A sua companheira de jornada, Altina Novela, contrariamente, nunca teve filhos e não conheceu na vida qualquer casamento. “Não tenho ninguém”, desabafa Altina.

As duas idosas, com mais de 70 anos de idade, reconhecem ser dura a vida que levam, mas dizem não ter outra alternativa. Durante a semana as duas “companheiras” se dedicam à recolha de restos de verdura nos grandes mercados, reservando as sextas-feiras para a esmola, uma ginástica que lhes rende 50,00 a 60,00 meticais por semana.

Elas ainda não são beneficiárias do subsídio de alimentos, embora estejam inscritas desde o ano passado no bairro onde vivem.

Amélia e Altina conheceram-se nas duras jornadas da busca da sobrevivência. Apanhavam quase sempre o mesmo autocarro dos TPM, onde viajam sem pagar, uma vez que a idade lhes confere esse direito.

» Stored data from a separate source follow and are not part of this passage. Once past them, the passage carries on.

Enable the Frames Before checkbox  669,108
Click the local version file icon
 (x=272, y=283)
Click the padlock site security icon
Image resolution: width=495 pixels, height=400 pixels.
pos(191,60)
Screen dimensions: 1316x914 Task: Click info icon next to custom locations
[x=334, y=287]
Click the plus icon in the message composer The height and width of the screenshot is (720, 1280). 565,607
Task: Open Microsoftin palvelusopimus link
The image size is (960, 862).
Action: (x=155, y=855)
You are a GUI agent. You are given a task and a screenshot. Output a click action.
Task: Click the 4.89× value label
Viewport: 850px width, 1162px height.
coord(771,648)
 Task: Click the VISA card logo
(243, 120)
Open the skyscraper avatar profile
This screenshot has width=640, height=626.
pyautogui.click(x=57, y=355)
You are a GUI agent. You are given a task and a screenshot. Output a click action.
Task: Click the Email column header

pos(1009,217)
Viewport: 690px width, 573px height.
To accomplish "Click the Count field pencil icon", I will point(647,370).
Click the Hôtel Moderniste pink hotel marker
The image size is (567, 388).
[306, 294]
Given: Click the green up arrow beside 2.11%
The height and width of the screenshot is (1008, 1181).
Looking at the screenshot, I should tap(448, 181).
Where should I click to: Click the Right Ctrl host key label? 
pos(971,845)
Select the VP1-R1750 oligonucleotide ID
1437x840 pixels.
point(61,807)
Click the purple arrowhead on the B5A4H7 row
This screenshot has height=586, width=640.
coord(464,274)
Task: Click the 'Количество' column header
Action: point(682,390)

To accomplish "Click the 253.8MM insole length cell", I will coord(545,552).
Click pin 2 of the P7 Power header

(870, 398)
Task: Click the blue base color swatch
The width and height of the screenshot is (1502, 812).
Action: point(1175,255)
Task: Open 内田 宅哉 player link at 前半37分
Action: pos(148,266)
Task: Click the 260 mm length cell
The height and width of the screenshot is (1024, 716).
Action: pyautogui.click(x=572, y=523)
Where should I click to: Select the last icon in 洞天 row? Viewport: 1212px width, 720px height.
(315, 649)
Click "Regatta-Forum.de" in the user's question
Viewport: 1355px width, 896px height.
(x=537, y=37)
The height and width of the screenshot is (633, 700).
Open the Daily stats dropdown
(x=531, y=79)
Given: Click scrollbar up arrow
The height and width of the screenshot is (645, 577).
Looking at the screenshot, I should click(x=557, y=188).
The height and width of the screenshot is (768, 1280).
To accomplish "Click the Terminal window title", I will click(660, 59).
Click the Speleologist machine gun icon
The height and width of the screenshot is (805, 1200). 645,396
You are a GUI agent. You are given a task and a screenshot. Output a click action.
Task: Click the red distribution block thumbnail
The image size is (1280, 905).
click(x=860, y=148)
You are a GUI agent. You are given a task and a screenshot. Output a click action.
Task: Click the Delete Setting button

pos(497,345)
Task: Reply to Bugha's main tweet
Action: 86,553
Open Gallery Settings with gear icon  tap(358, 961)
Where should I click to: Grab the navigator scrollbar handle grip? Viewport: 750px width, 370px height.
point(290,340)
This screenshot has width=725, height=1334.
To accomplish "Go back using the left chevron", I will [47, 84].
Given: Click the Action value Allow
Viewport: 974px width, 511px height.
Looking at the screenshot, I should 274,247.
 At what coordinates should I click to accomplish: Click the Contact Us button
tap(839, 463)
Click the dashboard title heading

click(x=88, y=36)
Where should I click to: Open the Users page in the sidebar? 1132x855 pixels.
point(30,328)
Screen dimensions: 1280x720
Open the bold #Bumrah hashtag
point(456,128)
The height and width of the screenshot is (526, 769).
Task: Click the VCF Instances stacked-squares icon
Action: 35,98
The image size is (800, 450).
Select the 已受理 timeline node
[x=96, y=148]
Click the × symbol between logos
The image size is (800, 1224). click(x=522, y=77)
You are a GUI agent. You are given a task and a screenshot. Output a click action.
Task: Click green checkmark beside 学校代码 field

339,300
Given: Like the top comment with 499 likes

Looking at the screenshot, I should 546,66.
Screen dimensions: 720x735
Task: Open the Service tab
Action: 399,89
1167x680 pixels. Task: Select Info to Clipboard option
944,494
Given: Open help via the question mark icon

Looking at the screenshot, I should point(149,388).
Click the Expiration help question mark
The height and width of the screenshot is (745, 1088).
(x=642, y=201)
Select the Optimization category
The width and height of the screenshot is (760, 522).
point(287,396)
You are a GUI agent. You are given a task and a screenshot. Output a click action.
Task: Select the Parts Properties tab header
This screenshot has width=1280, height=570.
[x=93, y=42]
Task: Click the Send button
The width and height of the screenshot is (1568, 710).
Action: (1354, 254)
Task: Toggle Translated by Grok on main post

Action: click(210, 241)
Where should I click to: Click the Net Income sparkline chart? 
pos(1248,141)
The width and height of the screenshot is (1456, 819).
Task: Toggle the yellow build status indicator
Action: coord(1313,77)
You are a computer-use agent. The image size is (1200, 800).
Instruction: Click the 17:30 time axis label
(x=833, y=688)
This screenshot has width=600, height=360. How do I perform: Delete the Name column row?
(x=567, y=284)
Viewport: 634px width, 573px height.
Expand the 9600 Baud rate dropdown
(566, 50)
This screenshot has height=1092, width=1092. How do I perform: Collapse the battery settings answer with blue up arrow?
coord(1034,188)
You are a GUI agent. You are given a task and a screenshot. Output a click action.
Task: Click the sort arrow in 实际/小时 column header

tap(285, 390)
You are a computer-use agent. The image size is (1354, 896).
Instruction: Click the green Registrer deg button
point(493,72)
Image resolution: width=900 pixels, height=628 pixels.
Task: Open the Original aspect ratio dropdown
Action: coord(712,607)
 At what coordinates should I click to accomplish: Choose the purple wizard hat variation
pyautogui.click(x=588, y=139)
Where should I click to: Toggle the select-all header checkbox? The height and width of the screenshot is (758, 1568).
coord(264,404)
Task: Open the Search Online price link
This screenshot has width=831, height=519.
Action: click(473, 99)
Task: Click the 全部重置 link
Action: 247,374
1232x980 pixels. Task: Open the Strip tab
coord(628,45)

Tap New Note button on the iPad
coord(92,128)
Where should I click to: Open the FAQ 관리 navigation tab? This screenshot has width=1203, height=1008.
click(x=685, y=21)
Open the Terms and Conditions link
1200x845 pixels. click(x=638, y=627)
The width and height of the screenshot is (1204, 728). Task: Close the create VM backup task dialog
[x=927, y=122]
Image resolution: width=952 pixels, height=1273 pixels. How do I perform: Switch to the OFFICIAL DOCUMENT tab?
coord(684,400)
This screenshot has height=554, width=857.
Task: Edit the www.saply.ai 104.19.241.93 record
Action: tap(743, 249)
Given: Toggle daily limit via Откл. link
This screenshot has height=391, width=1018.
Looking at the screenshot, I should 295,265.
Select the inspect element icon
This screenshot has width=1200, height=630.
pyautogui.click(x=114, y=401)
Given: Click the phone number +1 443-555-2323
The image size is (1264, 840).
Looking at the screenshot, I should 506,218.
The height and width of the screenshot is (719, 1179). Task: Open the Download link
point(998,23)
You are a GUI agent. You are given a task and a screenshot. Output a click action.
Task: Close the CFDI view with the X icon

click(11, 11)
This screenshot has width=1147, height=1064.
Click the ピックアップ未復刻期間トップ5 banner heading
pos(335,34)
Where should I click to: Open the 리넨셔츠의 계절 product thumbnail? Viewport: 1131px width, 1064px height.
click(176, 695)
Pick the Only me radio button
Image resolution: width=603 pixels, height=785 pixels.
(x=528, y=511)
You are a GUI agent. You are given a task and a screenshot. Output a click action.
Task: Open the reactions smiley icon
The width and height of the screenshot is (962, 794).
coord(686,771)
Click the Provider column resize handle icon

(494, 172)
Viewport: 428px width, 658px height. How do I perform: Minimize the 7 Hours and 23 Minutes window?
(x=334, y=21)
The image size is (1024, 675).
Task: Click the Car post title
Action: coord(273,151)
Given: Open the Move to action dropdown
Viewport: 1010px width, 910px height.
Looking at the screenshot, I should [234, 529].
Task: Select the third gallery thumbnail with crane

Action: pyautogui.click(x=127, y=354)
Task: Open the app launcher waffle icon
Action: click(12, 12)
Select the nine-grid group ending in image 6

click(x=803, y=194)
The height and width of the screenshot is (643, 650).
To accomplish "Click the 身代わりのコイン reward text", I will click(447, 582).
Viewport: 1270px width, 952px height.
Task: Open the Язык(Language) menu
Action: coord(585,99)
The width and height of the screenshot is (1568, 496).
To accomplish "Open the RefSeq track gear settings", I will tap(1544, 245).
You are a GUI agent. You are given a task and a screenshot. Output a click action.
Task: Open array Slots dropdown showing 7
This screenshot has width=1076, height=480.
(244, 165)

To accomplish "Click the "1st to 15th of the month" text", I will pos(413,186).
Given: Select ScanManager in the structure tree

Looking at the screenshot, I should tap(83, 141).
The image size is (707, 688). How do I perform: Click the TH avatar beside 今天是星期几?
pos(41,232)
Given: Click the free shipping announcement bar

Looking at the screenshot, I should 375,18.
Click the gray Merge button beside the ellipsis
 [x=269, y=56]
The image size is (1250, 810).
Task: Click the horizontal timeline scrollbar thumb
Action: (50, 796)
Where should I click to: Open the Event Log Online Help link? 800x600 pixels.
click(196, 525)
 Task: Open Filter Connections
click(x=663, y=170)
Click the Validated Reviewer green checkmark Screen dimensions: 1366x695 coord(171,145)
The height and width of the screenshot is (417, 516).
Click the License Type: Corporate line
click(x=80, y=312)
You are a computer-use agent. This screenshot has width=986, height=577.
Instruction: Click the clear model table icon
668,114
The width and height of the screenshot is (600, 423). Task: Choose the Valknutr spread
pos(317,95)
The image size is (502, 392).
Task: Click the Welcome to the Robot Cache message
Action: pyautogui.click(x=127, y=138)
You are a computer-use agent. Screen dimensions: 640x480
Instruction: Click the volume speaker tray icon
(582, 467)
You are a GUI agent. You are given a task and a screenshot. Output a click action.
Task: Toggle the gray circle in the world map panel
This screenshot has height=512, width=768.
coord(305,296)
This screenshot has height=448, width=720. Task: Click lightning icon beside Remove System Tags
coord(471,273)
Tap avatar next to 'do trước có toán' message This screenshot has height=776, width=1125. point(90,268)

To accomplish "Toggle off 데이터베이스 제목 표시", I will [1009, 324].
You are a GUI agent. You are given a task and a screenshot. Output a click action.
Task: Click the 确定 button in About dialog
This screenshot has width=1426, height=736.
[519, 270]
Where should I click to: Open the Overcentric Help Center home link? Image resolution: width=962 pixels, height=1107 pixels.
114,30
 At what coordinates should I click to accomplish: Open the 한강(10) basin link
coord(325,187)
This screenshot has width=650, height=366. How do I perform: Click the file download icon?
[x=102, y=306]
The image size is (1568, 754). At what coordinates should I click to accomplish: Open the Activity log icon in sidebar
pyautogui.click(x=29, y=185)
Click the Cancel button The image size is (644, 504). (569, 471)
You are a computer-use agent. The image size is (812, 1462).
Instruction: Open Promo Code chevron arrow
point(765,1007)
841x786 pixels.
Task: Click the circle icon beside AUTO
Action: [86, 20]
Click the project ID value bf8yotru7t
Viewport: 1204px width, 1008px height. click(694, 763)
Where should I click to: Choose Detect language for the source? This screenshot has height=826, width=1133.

Um outro idoso que vive à base de esmola é João Mandava. Este não sabe quando nasceu. Tronco curvado, Mandava faz um enorme esforço para acompanhar o passo largo dos “colegas”. A sua caminhada inicia às cinco da manhã, hora que deixa a casa, no bairro do Zimpeto. Na “boleia” dos Transportes Públicos de Maputo, o ancião chega à cidade por volta das seis horas.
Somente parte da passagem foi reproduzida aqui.